27 thoughts on “Which Cruelty-Free Logos Can We Trust in 2021? | We Compare Them All!”

  1. I think people should try to encourage China to end all animal testing. However, having said that and doing business in China, I know first hand how absolutely overwhelming that will be. The views on animals in China by many people I have come in contact with in certain parts of China vary wildly from animals being seen as just a food source to those that are more in line with the views held on this website. You would be hard pressed to find many vegans in China. There are cultural reasons for this as well that are centuries old. I think the key is in educating younger people who are studying abroad as they bring information back to their country. As you know information access is limited in China. Reaching out to young people studying in other countries is our best bet. Regarding the guidelines above. How upsetting to know that they are so varied. I feel that one is constantly trying not to fail. I’m getting to the point that I just do my own activism. If I want to know the policies of a company I just email them directly for my own knowledge and share that info with friends. I think we all have to take responsibility for our own actions and hope that people will do the same even if it take a lot of time. I also think that tolerance on all fronts is best. If I get a response that I am not happy with I write back and kindly tell them that I cannot consume their product while animal testing is in place. Money is a great motivator. Thanks for the website.

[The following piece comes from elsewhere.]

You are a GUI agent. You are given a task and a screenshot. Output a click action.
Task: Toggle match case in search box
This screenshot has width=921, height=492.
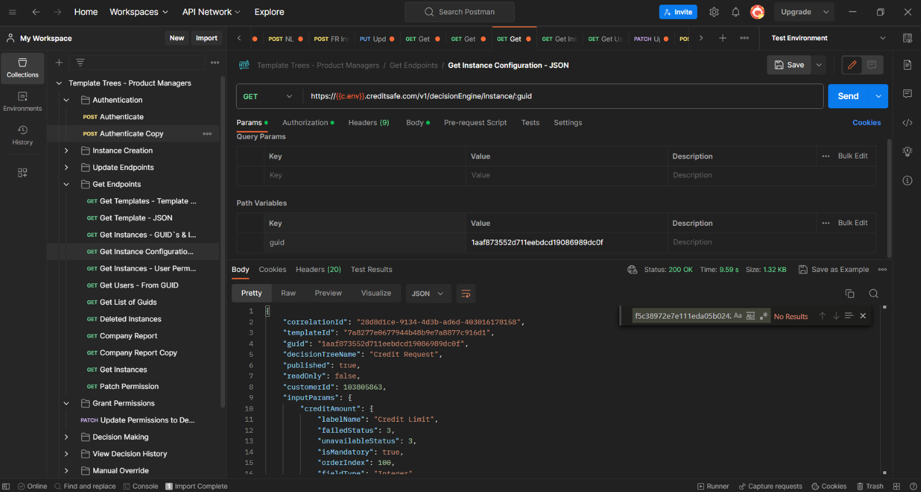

    1. I loved reading your response, Linda! Thank you for sharing your insight on this complex issue. I wholeheartedly agree with you, my cultural background is part Chinese where a quarter of my family is from China so I understand the struggle of trying to get them to see why animal testing or even eating animals isn’t morally justified nowadays.

      and you bring up such a valid point of how we should educate younger people who are studying abroad with the hopes that they’ll bring the information back to their country and influence within… I know this will surely make a difference in the long-term.

      it’s also great to hear that you’re actively involved in reaching out to companies and hearing them out and then sharing that information with your friends. I hands down believe that our purchasing power is going to help change things faster than waiting around for laws and regulations to be put into place!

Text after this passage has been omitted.